After a doc visit today with a sleep specialist (on the life long fatigue), she agreed that I should get my sleep study done along with a visit to the GI doc (in conjunction for some special testing) BEFORE I go on meds.  She actually so happens to be my ID' doc's wife    So that is pretty cool. And she was just as cool as him with giving me over an hour of her time today   

What will it take for me? I just don't know... I'm trying.... trust me.. I'm trying to be prepared. 

What would probably be helpful is for some who have not gone on meds and are in the same shoes as me... or have gone through this mental back and forth and then finally went on meds... what was the straw for them? A lot of folks are just forced onto them b/c their numbers are bad. In some respects it's a curse when you don't have the bad numbers because like Mecch has stated before, it leaves more time to think... and for someone like me, that's not always a good thing. 

I've read this thread many times actually... but I just don't remember a ton... that is an issue I have been struggling with... memory.
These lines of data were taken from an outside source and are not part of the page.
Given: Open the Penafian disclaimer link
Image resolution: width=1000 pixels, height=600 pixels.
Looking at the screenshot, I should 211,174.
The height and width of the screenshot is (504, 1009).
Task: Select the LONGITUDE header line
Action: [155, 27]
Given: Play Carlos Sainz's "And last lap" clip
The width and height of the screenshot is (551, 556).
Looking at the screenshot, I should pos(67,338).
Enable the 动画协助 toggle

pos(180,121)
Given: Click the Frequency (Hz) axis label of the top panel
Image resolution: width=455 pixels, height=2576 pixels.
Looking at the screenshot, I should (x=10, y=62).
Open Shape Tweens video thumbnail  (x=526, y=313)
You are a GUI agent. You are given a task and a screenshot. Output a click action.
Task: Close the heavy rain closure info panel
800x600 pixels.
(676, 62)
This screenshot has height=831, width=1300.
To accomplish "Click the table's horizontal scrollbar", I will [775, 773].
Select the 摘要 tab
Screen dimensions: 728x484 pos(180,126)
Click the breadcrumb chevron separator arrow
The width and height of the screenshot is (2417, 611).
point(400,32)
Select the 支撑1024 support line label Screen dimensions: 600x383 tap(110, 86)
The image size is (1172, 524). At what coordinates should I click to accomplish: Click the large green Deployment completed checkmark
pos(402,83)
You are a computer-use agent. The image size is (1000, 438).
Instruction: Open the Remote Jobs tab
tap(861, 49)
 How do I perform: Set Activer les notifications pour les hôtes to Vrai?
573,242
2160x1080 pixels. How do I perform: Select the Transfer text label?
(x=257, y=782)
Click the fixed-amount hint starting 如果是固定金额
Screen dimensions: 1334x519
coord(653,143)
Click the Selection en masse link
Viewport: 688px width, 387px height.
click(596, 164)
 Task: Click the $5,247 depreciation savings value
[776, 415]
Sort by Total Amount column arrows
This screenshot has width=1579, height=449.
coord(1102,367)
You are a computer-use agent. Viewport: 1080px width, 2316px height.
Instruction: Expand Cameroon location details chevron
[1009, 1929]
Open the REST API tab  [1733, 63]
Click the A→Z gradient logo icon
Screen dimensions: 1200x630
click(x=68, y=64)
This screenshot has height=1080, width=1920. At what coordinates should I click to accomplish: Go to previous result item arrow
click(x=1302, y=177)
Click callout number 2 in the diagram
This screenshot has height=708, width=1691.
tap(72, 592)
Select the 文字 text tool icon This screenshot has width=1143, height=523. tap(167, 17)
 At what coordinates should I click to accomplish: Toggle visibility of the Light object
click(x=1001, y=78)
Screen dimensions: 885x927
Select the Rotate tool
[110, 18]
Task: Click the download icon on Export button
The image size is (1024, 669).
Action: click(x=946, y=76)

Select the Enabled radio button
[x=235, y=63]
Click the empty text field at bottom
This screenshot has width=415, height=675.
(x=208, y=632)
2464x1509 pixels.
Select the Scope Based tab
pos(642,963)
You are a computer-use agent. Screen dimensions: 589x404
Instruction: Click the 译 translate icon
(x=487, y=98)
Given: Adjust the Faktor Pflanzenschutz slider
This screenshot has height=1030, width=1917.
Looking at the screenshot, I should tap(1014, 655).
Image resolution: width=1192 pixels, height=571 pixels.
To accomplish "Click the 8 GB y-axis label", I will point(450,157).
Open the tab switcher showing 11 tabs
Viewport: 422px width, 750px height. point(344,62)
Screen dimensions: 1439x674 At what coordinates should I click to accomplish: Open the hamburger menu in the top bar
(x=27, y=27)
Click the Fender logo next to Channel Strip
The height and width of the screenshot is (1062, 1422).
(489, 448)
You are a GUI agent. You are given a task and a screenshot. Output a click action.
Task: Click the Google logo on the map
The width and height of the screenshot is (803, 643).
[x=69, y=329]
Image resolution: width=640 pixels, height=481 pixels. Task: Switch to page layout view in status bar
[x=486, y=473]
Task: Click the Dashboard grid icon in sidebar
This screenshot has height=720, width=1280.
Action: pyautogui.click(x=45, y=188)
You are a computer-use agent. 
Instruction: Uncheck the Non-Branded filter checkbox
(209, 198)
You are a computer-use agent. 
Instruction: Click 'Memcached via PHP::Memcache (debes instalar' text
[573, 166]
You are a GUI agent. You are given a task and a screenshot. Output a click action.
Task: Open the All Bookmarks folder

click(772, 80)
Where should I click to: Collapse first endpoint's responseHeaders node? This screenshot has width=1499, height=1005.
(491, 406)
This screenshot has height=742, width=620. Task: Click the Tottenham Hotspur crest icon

I can read something and remember crap.  If I remembered more, it would probably be a lot more helpful too... but that is another story....

I think I am rambling. Sorry.

[leatherman]

I know my doc wants me to start, but he said that he can't make me start and that it's important that *I* be ready, it doesn't matter what he thinks.  So, I am trying to be ready.

exactly!!
now the chance of side effects is small (don't forget there may always be some as you adjust to the meds coming into your body and the HIV dying off), and that there are others meds to switch to and ways you can compensate for side effects.

However, it is best for you to be ready for the meds. that way IF you do have some "issues" for a while, you'll be engaged with dealing with the problems and hanging on through them. If you're not ready for the meds, you might use any excuse to quit, slack off on the meds, or slide into some depression. Since it takes >95% adherence, you do need to be geared up for starting the meds and dealing with all the side effects until everything works out and your numbers level out.